Kegel Exercises and Bladder Training


Pelvic floor (Kegel) exercises and bladder training are often recommended as the first-line approach for treating most forms of urinary incontinence. They can help to substantially improve symptoms in many patients, including elderly people who have had the problem for years. Kegel exercises may be especially helpful for women in their 40s and 50s who suffer from stress incontinence.


Pelvic Floor Muscle (Kegel) Exercises

Kegel exercises are designed to strengthen the muscles of the pelvic floor that support the bladder and close the sphincters.  The figure below shows these pelvic floor muscles wrapping around the urethra.

Dr. Kegel first developed these exercises to assist women before and after childbirth, but they are very useful in helping to improve continence for both men and women.


How do I do a Kegel exercise?

The general approach for learning and practicing Kegel exercises is as follows:

  • Since the muscles are sometimes difficult to isolate, initial visits with a pelvic floor physical therapists may be indicated.  Old methods of isolating these muscles involved contracting the muscles in the pelvic area during urination with intention of slowing or stopping the flow of urine. We do not encourage this however, as it can sometimes lead to voiding dysfunction. Women can detect these muscles by inserting a finger inside the vagina. When the vaginal walls tighten, the pelvic muscles are being correctly contracted. Patients should place their hands on their abdomen, thighs and buttocks to make sure there is no movement in these areas while exercising.
  • An alternate approach is to isolate the muscles used in Kegel contractions by sensing then squeezing and lifting the muscles in the rectum that are used in passing gas. (Again, women should contract the vaginal muscles as well.)
  • The first method is used for strengthening the pelvic floor muscles. The patient slowly contracts and lifts the muscles and holds for 5 seconds, then releases them. There is a rest of 10 seconds between contractions.
  • The second method is simply a quick contraction and release. The object of this exercise is to learn to shut off the urine flow rapidly.
  • In general, patients should perform 5-15 contractions, three to five times daily.

Some notes of caution:

  • Once learned, Kegel exercises should not be performed while urinating.
  • In women, incorrect or overly vigorous exercises may cause vaginal muscles to tighten excessively, resulting in pain during sexual intercourse.
  • Overexercise can tire muscles and cause more leakage.
  • Incontinence will return to its original severity if these exercises are discontinued.
  • It may be several months before the patient sees significant improvement.


Bladder Training

Bladder training involves a specific and graduated schedule for increasing the time between urinations:

  • Patients start by planning short intervals between urinations, then gradually progressing with a goal of voiding every 3-4 hours.
  • If the urge to urinate arises between scheduled voidings, patients should remain in place until the urge subsides.

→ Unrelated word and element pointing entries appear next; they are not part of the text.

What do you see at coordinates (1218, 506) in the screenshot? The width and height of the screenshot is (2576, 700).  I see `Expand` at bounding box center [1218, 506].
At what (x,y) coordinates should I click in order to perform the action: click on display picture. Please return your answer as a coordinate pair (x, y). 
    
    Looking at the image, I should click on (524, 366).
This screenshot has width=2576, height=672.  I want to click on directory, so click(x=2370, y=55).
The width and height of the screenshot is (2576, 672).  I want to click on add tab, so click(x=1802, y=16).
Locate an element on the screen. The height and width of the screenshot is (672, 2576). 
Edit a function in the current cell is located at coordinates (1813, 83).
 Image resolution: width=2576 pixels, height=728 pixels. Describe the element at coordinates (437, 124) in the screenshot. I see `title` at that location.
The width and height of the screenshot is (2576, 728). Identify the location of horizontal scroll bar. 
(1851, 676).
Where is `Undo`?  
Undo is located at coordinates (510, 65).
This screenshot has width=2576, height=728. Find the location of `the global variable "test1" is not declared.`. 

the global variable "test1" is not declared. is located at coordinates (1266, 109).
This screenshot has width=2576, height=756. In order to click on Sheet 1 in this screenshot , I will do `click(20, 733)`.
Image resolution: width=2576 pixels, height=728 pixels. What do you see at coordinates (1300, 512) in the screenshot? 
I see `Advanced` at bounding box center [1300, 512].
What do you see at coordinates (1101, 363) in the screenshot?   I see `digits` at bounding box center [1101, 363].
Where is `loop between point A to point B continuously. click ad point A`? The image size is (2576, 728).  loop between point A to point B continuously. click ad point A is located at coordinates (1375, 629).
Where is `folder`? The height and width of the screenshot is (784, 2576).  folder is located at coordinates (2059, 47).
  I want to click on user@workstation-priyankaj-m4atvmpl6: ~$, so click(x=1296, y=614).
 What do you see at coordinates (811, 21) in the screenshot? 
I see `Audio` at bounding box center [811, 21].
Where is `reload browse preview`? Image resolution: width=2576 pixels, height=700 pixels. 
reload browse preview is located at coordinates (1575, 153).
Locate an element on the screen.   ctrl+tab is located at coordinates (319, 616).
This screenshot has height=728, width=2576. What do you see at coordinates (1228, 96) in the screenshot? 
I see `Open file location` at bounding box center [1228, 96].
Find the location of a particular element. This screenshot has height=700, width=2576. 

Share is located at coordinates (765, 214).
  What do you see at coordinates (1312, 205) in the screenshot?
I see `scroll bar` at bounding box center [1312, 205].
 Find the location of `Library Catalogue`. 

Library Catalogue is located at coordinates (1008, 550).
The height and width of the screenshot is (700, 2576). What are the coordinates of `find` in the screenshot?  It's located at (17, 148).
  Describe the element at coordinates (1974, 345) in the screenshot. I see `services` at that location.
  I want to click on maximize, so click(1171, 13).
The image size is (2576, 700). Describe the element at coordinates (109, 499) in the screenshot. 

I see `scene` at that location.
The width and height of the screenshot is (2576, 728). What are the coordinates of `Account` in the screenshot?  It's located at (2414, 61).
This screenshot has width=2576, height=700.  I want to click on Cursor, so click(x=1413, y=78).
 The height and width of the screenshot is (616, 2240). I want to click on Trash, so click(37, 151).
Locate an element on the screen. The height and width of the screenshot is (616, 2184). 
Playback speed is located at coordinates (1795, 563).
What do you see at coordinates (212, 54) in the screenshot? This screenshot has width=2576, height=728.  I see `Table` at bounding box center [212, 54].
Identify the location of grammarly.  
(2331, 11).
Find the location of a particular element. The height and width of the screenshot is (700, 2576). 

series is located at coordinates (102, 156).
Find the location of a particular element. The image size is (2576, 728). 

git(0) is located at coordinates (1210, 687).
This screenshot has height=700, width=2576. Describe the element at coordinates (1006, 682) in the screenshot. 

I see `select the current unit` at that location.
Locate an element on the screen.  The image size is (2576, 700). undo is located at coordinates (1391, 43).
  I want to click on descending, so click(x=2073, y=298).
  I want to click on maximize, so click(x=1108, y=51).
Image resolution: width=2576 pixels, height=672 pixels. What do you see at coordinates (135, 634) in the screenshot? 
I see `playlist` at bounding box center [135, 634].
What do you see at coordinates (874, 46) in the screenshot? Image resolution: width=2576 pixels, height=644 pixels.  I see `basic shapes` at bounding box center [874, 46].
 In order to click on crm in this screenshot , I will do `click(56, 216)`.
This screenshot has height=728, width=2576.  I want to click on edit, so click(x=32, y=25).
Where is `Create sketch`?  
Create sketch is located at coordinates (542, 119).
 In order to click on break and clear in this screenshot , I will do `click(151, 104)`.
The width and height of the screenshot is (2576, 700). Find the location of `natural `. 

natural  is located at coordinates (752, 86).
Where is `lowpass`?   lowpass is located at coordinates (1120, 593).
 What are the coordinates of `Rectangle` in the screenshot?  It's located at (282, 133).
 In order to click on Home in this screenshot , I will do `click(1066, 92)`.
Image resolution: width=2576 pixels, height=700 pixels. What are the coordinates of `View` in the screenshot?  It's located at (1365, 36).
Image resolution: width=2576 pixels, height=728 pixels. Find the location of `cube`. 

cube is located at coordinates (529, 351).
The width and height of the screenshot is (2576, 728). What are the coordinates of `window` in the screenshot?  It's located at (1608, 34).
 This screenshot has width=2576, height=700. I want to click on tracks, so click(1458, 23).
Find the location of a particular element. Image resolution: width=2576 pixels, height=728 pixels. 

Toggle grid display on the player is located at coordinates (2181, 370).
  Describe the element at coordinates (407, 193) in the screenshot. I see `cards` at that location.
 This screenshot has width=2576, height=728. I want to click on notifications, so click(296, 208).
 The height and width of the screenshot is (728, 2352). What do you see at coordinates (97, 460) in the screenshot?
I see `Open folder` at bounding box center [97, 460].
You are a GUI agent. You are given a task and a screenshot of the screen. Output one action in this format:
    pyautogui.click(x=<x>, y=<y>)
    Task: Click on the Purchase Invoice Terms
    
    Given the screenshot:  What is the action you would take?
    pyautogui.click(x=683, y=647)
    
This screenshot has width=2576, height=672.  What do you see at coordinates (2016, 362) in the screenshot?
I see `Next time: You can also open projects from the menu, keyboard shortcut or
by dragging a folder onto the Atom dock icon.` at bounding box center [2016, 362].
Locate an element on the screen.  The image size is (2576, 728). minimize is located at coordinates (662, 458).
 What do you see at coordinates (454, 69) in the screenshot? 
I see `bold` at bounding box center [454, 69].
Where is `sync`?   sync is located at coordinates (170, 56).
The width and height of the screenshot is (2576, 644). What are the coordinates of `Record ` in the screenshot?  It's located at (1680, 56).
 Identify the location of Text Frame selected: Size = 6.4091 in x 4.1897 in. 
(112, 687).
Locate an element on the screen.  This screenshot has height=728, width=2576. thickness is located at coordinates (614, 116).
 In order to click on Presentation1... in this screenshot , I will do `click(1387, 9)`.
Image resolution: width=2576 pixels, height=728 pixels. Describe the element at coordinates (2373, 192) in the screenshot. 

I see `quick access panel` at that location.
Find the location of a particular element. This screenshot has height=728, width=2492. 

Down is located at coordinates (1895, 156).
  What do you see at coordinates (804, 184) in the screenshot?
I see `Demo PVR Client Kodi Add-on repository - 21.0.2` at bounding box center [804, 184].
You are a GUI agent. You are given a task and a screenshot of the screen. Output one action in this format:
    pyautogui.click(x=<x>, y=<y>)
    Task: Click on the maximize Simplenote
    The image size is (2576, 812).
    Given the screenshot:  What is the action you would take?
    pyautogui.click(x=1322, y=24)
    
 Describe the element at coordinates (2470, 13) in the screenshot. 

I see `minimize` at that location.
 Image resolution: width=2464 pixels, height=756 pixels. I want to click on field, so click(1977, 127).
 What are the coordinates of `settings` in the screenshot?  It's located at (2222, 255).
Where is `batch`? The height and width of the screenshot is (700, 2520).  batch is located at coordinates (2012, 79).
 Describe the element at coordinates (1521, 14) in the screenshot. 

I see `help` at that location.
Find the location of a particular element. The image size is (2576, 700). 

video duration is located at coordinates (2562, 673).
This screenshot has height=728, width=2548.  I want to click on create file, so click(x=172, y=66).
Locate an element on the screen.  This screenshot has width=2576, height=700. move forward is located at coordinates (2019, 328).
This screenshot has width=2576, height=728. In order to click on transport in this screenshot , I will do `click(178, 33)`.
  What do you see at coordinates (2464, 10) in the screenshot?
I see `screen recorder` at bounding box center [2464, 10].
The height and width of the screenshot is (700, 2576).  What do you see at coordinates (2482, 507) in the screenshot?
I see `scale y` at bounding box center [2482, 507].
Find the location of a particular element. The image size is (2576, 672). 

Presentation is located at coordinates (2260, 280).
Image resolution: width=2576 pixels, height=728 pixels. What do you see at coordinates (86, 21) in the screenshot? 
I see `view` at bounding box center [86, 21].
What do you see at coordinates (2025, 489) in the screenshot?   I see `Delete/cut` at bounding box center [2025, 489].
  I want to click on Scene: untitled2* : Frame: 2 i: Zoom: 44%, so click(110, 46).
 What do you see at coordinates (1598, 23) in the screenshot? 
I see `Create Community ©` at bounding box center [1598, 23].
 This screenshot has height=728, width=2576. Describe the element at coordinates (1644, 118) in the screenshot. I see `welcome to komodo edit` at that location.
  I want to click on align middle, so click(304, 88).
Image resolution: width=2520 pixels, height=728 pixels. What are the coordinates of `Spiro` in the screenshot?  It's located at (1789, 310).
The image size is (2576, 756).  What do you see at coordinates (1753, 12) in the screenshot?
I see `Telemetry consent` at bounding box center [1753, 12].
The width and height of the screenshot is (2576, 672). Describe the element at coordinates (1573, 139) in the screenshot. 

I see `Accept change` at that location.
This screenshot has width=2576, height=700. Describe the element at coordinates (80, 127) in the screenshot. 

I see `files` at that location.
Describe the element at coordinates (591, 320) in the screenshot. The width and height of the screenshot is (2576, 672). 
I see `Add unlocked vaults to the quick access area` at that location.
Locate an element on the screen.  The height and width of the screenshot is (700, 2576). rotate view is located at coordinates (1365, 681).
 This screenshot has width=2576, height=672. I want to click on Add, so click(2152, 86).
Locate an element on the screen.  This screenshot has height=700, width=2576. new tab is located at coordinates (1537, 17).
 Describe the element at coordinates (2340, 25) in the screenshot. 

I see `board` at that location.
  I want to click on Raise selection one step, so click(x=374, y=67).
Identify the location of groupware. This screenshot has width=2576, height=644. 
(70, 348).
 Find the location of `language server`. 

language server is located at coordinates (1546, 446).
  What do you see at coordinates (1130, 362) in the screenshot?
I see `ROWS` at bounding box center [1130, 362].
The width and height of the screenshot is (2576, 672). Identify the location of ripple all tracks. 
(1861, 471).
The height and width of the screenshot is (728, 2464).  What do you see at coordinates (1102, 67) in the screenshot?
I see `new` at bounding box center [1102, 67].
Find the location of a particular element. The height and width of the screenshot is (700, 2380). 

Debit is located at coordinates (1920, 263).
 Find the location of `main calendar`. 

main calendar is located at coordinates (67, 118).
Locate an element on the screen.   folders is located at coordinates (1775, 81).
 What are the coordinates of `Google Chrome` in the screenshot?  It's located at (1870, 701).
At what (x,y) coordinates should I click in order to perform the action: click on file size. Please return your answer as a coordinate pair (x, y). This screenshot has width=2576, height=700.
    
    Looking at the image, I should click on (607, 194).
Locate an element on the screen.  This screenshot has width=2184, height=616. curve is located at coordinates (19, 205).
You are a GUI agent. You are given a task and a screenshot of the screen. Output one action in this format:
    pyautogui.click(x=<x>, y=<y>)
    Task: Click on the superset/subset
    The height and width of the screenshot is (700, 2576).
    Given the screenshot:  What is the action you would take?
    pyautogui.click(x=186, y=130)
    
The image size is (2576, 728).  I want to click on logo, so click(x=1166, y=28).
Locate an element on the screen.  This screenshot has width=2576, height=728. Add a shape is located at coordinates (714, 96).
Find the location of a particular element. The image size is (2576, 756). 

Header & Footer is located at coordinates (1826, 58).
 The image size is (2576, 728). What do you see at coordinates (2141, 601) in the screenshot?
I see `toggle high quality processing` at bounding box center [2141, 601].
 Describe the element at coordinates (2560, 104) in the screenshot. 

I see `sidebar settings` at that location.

At the time, the patient moves slowly to a bathroom.


Vaginal Cones

 This system uses a set of weights to improve pelvic floor muscle control:

  • The typical set includes five cones of graduated weights ranging from 20 grams (less than 1 ounce) to 65 grams (slightly over 2 ounces).
  • Starting with the lightest, the woman places the cone in her vagina while standing and attempts to prevent the cone from falling out. The muscles used to hold the cone are the same ones needed to improve continence.

As with standard Kegel exercises, frequent repetition is required, but most women will eventually be able to use the heavier weights and build up the ability to prevent stress and urge incontinence.



Typically used for pelvic organ prolapse, vaginal pessaries are devices inserted into the vagina that support the inside of the vaginal walls, but may also support the urethra, thus providing better continence. Pessaries come in various shapes and sizes and must be fitted by a health professional to be effective.



Women who are unable to learn Kegel muscle contraction and release with verbal instructions may be helped with the use of biofeedback:

  • Biofeedback uses a vaginal or rectal probe inserted by the patient that relays information to monitoring equipment so that the patient can actually “see” their contraction.
  • The patient isolates the pelvic floor and bladder muscles and performs Kegel exercises.
  • The monitor emits auditory or visual signals that indicate how strongly the patient is contracting the proper pelvic floor muscles and how effectively the bladder muscles are being released.
  • The apparatus is designed for both in office and home use.

As with any Kegel exercise regimen, biofeedback must be used for several months before it is effective. Biofeedback that teaches control of pelvic muscles may also be helpful for children who have daytime wetting, frequent urinary tract infections, or both.